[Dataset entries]
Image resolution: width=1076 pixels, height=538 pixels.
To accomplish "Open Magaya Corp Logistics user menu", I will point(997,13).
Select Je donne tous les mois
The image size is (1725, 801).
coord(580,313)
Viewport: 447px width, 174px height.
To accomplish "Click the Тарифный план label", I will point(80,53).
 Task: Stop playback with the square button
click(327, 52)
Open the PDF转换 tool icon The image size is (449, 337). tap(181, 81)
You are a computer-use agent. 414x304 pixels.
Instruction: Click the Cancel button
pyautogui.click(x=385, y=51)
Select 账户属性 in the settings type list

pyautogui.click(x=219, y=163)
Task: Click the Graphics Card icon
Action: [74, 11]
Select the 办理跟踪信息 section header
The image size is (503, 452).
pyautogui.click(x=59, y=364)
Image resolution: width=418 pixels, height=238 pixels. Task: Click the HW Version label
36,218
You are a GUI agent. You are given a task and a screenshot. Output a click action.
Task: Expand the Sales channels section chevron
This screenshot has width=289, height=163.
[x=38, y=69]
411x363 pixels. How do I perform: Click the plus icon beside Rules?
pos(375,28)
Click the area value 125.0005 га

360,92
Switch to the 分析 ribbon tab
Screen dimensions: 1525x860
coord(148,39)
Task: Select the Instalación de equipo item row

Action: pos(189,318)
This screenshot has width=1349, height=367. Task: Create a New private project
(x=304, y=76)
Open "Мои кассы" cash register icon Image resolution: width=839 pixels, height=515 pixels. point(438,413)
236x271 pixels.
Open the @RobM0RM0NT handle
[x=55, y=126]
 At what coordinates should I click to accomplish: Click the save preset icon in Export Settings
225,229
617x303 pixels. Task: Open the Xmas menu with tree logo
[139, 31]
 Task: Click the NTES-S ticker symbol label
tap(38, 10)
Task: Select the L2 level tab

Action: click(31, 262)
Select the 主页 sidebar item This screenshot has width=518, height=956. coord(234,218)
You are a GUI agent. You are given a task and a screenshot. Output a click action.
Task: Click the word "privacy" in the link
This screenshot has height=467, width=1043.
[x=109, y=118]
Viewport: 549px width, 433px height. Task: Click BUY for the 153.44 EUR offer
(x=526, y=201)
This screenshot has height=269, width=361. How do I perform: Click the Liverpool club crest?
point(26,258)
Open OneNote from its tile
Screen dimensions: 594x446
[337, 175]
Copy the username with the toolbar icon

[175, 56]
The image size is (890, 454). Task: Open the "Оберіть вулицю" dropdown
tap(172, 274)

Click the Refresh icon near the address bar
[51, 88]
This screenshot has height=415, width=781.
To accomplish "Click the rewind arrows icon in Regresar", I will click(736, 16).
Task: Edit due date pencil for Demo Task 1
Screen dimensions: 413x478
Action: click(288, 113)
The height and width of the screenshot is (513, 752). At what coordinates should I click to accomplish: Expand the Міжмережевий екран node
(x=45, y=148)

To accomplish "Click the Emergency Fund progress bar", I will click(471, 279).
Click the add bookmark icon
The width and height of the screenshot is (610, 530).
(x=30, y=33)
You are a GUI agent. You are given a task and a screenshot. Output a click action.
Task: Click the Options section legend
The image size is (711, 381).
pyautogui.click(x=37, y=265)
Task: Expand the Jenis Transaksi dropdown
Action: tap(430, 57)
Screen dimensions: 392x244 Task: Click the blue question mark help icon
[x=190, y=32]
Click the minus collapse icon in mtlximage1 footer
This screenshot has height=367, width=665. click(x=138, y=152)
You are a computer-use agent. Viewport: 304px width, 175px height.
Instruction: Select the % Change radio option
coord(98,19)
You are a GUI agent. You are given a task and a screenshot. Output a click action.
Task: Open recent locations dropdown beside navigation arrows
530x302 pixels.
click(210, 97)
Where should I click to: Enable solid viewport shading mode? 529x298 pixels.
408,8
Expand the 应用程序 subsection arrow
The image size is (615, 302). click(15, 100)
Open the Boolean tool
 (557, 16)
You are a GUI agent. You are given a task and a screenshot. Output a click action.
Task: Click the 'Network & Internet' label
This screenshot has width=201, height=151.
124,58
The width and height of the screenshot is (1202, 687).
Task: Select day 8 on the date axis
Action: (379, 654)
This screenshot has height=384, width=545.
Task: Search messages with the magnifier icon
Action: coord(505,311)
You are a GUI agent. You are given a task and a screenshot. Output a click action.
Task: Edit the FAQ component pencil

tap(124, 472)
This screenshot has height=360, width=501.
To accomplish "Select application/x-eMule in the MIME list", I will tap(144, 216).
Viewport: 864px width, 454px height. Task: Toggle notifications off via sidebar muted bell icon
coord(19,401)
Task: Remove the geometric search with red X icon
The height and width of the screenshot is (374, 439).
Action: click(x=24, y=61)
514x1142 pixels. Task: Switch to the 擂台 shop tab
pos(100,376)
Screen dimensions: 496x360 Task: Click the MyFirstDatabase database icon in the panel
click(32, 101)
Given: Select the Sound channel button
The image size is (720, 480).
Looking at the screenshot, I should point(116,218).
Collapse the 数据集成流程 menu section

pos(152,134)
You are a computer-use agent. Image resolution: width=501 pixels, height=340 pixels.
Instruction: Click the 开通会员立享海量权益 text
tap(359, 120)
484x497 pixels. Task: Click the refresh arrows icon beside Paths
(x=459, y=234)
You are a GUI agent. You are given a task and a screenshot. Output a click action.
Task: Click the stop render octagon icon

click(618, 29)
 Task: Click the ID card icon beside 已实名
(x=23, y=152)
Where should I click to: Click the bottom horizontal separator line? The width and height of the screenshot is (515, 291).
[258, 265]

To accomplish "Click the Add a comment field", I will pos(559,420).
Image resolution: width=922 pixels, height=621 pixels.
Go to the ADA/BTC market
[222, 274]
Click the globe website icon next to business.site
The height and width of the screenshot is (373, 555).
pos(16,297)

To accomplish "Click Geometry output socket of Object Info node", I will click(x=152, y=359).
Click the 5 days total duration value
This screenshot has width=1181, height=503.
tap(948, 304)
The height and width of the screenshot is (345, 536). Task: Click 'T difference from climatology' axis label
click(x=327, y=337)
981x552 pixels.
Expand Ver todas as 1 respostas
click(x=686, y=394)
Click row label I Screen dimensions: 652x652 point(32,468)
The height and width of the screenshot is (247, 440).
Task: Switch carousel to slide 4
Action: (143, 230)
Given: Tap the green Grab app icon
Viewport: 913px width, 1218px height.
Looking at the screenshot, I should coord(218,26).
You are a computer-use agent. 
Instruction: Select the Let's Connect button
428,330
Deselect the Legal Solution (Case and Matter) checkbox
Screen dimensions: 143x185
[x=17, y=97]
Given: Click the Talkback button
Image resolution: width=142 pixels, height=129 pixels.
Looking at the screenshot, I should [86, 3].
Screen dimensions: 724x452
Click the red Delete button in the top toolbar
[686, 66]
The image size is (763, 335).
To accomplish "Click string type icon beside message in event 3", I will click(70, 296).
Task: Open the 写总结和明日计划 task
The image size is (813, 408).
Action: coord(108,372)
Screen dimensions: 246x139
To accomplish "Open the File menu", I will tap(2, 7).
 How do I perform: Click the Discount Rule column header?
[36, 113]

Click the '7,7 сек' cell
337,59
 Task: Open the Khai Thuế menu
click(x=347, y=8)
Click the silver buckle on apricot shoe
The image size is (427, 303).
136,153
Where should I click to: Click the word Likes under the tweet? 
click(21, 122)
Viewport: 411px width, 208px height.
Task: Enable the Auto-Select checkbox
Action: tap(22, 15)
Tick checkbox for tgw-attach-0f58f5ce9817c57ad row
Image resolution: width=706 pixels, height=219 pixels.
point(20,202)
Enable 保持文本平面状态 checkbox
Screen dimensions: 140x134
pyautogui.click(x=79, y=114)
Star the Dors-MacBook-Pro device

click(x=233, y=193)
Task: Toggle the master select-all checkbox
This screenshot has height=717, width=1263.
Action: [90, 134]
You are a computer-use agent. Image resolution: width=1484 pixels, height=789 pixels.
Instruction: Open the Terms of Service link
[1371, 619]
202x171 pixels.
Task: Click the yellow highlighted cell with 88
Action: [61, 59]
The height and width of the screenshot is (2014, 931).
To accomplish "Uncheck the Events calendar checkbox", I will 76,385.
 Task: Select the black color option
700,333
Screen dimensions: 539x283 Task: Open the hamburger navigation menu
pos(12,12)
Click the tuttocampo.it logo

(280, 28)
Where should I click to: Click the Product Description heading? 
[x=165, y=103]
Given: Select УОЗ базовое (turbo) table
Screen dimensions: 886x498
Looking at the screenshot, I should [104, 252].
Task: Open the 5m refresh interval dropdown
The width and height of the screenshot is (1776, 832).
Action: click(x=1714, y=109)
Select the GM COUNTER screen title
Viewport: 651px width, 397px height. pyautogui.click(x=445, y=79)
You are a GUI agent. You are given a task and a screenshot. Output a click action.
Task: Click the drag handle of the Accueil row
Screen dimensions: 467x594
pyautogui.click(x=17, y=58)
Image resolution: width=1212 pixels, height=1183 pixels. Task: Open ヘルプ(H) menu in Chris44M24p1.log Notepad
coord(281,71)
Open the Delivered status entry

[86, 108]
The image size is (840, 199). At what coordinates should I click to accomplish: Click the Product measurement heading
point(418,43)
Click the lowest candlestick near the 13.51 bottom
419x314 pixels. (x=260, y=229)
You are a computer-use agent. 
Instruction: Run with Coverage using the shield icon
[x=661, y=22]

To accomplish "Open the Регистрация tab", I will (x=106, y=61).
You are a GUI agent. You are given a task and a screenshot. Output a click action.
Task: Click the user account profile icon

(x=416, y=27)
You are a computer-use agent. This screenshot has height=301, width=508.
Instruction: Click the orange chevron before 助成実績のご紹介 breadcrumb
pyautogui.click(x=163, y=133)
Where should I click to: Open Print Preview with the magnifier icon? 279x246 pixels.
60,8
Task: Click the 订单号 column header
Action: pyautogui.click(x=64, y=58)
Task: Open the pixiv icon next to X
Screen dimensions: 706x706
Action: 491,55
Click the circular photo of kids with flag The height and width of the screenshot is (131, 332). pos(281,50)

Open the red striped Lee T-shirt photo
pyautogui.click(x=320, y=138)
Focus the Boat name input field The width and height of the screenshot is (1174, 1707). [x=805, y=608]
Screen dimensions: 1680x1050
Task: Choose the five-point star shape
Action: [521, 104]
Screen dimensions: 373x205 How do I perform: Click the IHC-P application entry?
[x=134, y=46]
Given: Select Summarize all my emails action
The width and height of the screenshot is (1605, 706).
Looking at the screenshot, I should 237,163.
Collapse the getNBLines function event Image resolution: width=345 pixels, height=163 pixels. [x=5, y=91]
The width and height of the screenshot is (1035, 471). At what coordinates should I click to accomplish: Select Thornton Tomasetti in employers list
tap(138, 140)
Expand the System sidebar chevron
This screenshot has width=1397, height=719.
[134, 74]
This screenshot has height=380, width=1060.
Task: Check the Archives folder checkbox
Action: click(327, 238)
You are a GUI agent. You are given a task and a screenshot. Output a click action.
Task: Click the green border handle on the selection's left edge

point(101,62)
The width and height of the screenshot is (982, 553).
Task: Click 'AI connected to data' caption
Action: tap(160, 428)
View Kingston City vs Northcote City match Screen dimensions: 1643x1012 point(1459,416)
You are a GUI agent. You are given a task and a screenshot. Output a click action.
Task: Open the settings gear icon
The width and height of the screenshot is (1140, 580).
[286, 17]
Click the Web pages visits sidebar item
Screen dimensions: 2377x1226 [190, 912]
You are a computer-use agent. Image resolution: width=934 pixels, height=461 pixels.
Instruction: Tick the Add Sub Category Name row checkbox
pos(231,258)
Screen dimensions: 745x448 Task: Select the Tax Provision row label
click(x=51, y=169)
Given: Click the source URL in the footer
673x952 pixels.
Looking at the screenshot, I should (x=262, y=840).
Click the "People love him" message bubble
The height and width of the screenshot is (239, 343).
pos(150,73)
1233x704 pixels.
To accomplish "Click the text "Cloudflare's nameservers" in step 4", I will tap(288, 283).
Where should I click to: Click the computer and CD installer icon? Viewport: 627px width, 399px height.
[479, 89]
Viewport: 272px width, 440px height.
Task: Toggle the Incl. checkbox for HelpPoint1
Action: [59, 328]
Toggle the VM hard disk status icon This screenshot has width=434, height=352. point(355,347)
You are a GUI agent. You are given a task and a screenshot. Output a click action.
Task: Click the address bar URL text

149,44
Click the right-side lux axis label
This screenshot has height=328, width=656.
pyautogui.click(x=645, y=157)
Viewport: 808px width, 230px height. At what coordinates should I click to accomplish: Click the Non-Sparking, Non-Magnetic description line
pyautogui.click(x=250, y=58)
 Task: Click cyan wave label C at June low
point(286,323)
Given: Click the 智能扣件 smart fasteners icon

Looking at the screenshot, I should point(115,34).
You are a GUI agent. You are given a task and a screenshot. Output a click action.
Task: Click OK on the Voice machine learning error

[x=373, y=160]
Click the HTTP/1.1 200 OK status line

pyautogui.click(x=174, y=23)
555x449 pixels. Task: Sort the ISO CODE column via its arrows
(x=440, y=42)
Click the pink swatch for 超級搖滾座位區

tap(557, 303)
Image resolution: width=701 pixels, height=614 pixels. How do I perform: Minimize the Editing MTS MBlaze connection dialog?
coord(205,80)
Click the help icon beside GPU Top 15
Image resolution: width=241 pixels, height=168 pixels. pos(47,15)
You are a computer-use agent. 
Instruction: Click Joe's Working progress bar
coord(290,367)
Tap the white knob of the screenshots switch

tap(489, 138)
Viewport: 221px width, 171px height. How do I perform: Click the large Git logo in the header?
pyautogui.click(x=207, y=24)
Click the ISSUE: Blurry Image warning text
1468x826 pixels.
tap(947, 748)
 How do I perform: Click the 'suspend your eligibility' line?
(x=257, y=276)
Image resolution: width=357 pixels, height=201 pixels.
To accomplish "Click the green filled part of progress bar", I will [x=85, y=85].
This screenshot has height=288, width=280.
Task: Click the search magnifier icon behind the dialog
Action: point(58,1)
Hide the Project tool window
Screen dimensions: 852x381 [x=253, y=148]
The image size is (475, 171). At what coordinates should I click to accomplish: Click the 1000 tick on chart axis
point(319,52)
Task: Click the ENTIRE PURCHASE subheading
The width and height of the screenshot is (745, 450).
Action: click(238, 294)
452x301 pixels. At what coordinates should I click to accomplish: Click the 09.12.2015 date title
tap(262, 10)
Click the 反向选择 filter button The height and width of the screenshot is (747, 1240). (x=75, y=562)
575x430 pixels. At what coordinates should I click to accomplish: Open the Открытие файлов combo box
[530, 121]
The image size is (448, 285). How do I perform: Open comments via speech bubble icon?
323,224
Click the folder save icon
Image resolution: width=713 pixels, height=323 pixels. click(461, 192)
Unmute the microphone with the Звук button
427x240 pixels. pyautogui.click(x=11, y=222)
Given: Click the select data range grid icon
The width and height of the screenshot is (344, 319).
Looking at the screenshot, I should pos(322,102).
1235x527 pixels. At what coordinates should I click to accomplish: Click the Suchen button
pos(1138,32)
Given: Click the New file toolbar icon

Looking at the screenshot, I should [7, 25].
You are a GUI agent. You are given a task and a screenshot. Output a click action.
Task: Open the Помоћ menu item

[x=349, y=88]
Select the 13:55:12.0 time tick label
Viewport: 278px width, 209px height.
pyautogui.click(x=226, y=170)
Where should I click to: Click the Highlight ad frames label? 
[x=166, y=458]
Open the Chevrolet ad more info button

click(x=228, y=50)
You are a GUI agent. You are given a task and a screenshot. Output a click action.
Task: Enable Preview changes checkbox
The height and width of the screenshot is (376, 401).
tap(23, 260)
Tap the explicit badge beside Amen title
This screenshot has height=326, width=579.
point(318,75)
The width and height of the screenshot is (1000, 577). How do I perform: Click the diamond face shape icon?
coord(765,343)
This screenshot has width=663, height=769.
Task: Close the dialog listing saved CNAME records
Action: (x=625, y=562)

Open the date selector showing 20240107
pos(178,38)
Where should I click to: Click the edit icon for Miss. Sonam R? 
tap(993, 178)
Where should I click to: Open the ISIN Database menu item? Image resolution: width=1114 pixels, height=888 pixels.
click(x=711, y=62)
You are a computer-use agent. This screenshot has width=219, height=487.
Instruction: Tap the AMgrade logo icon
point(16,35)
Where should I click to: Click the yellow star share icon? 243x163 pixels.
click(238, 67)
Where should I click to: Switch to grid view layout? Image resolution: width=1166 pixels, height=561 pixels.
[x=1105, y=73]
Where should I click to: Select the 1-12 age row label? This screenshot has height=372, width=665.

Your task: Out of the data above, transcribe exactly and only the lines starting with the line that has "Task: Click the Options section legend" and going on through the line that has "You are a computer-use agent. Viewport: 304px", both included.

Answer:
Task: Click the Options section legend
The image size is (711, 381).
pyautogui.click(x=37, y=265)
Task: Expand the Jenis Transaksi dropdown
Action: tap(430, 57)
Screen dimensions: 392x244 Task: Click the blue question mark help icon
[x=190, y=32]
Click the minus collapse icon in mtlximage1 footer
This screenshot has height=367, width=665. click(x=138, y=152)
You are a computer-use agent. Viewport: 304px width, 175px height.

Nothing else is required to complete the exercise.